Cesium for unity with windows 7

Hi everyone,

I’m currently trying to run Cesium for Unity on a machine with Windows 7, but it seems unsupported officially. I’ve checked the documentation and found that Cesium requires Windows 10 or newer, likely due to Unity version and system dependencies.

Unfortunately, upgrading to Windows 10 is not an option for this particular system at the moment (due to legacy software constraints). So I’m wondering:

  • Has anyone managed to get Cesium for Unity working on Windows 7?
  • Are there any workarounds, compatibility layers, or older Cesium versions that might still work on Win7?
  • Alternatively, is it possible to run the Cesium plugin in headless/server mode or with minimal graphics requirements?

Any help, experience, or creative workaround would be greatly appreciated!

Thanks in advance.

Hi @jkldsajkdlsa, welcome to the community!

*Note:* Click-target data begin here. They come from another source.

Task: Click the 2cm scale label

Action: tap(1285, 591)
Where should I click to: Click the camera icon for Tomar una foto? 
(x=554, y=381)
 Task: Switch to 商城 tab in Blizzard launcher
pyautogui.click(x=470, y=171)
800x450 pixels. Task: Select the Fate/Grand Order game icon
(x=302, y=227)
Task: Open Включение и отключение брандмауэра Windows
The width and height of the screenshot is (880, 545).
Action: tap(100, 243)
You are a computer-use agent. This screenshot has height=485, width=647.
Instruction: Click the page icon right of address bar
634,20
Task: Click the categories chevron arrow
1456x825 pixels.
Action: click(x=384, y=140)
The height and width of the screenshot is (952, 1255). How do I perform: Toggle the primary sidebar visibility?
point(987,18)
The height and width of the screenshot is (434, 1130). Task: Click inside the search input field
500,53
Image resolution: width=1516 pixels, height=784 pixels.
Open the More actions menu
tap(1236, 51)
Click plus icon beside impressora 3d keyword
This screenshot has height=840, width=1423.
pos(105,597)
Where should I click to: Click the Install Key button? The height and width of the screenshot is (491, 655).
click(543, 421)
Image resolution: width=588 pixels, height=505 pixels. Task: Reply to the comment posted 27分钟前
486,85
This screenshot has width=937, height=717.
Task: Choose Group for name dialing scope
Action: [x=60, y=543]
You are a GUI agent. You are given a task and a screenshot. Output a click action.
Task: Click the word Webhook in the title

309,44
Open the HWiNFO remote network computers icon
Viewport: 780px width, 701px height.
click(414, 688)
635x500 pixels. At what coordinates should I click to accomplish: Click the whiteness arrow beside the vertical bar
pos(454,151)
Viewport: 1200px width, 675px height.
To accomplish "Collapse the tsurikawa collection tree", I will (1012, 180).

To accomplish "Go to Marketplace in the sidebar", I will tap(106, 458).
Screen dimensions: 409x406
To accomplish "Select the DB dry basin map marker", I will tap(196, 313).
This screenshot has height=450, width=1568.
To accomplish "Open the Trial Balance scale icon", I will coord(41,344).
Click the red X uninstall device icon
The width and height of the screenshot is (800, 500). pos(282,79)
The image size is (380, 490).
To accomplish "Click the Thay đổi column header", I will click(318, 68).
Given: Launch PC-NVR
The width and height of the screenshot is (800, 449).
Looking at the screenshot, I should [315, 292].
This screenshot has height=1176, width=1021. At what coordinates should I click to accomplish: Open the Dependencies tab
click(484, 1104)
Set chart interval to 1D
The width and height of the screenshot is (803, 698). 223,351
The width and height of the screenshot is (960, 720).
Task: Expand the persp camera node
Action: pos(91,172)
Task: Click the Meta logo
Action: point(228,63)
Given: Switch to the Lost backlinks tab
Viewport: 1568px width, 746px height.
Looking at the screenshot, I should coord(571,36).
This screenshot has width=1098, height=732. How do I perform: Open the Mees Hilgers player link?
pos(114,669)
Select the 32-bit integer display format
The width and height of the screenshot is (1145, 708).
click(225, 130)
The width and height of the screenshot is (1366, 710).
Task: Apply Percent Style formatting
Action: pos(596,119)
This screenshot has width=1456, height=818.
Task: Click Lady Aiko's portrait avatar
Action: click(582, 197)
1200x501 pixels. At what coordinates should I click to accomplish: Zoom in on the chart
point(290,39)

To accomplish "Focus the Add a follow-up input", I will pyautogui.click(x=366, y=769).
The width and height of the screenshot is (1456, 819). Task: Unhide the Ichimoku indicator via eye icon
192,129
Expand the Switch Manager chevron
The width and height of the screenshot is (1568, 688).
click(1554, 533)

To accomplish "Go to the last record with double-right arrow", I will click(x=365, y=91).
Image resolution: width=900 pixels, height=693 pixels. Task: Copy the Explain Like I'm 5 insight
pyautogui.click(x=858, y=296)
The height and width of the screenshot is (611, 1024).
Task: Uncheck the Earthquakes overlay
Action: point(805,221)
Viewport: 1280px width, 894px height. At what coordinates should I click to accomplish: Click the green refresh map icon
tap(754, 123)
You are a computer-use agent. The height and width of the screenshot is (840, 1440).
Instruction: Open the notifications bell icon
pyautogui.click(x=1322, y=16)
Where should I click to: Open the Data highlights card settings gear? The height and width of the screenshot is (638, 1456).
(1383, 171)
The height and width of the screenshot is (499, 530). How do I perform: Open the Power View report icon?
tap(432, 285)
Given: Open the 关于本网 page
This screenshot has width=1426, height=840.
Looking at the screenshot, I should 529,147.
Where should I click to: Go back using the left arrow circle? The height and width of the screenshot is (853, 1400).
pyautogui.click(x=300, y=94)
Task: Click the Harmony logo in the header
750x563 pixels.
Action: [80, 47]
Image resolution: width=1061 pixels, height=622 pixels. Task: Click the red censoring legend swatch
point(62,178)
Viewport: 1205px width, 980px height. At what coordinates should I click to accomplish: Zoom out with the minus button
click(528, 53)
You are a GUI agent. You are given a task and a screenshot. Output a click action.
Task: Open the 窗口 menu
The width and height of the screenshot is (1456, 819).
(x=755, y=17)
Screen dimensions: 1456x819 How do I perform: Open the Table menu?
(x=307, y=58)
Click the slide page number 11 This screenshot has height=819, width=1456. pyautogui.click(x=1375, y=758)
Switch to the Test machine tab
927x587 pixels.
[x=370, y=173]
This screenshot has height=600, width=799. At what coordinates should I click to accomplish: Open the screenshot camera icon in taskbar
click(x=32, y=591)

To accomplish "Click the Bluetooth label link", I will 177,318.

Please see my answer here to a similar question regarding Cesium for Unreal:

We’ve never supported Windows 7 in any version of Cesium for Unity or Cesium for Unreal, as this OS was out of support before the very first release of either.

If you don’t need any graphics capabilities, you may want to take a look at Cesium Native, which is the low-level library underlying both products:

Really appreciate the clarity — it’s always nice to get official confirmation that something is completely unsupported. Saves a lot of trial and error… and a good deal of silent, misguided optimism. :sweat_smile:

After digging into the crash, I found that Cesium Native uses WinRT APIs — which of course are nowhere to be found on Windows 7. So that explains the spontaneous combustion.

Since modernizing the environment isn’t on the table, I tracked down a Windows Server 2012 machine (which somehow counts as “new” in this context), got Cesium working there, and started playing with render streaming, trying to pipe frames over to the Win7 box like it’s 1999 and VNC just got cool again.

Now I’m deep in WebRTC config hell on Server 2012 — because naturally, the fun never ends — but progress is progress. If I can’t bring the system forward, maybe I can just stream the future back to it.

Thanks again — it’s genuinely helpful to know where the boundaries are, even if we only learn them by crashing headfirst into them.

Best,

I’m actually surprised to hear we’re using WinRT APIs @jkldsajkdlsa, unless Visual Studio just does that “by default” these days? Do you have any more details on that?

In any case, cesium-native is pure standard C++ code, with very little dependency on any specific system capabilities. So I would hope that it wouldn’t be hard to get it running on most any system for which a working C++20 compiler is available.

Of course, that could just be some of that misguided optimism you mentioned. We’ve never tried it.